*** Opening DOCUMENT PASSAGE ***

"Not all those who wander are lost"
-J.R.R. Tolkien from the poem "All That is Gold Does Not Glitter"
2015 was a year of pain in so many ways. I’ve learned that everyone deals with pain in his or her own way. I’ve always used exercise to deal with tough times. I took 4-mile jog hours after finding out my Mom had passed away. That’s just me. Exercise has always been the way I’ve gotten through something tough. I like to get lost in movement and try to forget. It’s hard to think about bad things when you’re trying to catch your breath after a sprint.
Now during exercise, I enjoy listening to my favorite jams or an interesting podcast. But something new happened for me in 2015. I learned the value of quiet. Running, lifting, swimming, walking all in quiet. Now we can’t control the volume of the world around us, but we can keep the noise out of our own head. So from time to time, I started walking without headphones or lifting weights without the radio on. Sometimes I would even begin to wander in quiet. I might trek across a neighborhood for some urban wandering or walk through the woods with no idea where I’m going. Just me and my scattered brain.
You know at first I was actually afraid. I was afraid I’d get bored with myself. I thought I might run out of stuff to think about. What's up with that? I was even afraid I might stumble upon too tough of a topic to deal with. It seemed that I had not only been using noise to keep me entertained but to also keep from thinking too deeply for fear of what I might find.
So have I discovered any value from wandering in quiet? Yes and no. Some days I honestly don’t like it. The scenery isn’t appealing, I can’t focus, or I just start worrying about money for the next hour. On those days I could use the distraction found inside my headphones. But some days it’s like medicine for the soul. I reflect on good times, think up sweet business ideas, or even have some a couple inspiring thoughts. Some days, if no one is around, I’ll pray out loud. Not those deep resonating desperate prayers for help. It’s more like a comfortable conversation with God. And I don’t think those conversations or inspirations would be able to find their way out if I’m lost in my headphones.
I even discovered a new favorite sound…the crunch of gravel under my feet. I would have never heard that with my headphones on. It can be very faint and easy to miss if you’re not paying attention. I don’t know why, but I love that sound. It’s calming. It sounds just like bowl of crunchy morning cereal, and it just makes me feel good. So what’s the point here? Nothing really, I just think this needs to be shared.
Wandering in quiet has been nice for me. Maybe it’ll be something nice for you or your whole family to try out some time soon.

*** Closing DOCUMENT PASSAGE ***
*** Opening SOURCE INFORMATION ***

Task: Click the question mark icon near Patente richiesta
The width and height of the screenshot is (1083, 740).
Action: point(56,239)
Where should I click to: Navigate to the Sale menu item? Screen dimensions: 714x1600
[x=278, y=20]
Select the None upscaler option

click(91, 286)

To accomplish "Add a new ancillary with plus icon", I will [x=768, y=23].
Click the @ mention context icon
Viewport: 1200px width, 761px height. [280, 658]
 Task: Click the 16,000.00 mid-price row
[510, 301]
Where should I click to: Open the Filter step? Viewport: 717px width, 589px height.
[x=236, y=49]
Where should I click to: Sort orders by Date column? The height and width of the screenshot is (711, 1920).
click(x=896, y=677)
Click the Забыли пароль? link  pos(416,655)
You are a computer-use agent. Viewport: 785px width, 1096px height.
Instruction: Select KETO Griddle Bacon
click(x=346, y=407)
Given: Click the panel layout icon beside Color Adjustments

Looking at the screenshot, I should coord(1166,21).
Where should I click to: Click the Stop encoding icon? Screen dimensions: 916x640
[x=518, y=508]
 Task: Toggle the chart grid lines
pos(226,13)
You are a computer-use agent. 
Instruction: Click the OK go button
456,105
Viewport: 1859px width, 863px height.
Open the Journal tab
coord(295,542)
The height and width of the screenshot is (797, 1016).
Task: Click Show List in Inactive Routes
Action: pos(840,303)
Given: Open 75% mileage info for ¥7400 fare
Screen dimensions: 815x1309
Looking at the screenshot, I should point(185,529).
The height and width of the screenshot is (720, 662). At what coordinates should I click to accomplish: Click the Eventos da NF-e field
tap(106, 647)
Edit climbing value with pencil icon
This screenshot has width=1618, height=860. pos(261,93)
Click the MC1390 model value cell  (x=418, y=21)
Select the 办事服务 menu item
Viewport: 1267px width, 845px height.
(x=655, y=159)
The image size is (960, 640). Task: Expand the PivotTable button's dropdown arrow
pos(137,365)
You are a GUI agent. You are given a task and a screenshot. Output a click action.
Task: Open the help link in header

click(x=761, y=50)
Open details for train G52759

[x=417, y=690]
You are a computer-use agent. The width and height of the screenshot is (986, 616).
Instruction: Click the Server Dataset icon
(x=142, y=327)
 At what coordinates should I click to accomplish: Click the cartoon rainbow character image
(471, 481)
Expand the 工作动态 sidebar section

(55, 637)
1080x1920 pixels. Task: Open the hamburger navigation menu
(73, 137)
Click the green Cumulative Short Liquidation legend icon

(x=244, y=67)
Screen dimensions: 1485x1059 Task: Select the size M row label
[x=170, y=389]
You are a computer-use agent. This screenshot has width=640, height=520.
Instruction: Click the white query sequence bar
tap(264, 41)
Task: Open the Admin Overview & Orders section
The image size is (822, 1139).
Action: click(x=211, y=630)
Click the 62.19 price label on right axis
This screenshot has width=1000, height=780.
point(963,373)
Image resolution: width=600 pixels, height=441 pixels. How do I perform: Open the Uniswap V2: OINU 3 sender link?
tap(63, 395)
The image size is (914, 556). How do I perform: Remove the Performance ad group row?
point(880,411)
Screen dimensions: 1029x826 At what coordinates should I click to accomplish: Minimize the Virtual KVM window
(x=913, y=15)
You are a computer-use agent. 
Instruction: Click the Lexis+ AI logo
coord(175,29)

*** Closing SOURCE INFORMATION ***

== INSTRUCTIONS ==
**1)** Using the essay on wandering in quiet, answer each of these:
(a) How long was the jog the writer took hours after learning that the writer's Mom had passed away?
(b) What does the writer call some days of wandering in quiet like?
(c) What sound did the writer discover as a new favorite?
**2)** Update the essay on wandering in quiet. Give it again from "-J.R.R. Tolkien from" to "after a sprint.", with "pain" replaced by "grief".

== SOLUTIONS TO EACH TASK ==
**1)**
(a) 4 miles.
(b) Medicine for the soul.
(c) The crunch of gravel under the writer's feet.

**2)**
-J.R.R. Tolkien from the poem "All That is Gold Does Not Glitter"
2015 was a year of grief in so many ways. I’ve learned that everyone deals with grief in his or her own way. I’ve always used exercise to deal with tough times. I took 4-mile jog hours after finding out my Mom had passed away. That’s just me. Exercise has always been the way I’ve gotten through something tough. I like to get lost in movement and try to forget. It’s hard to think about bad things when you’re trying to catch your breath after a sprint.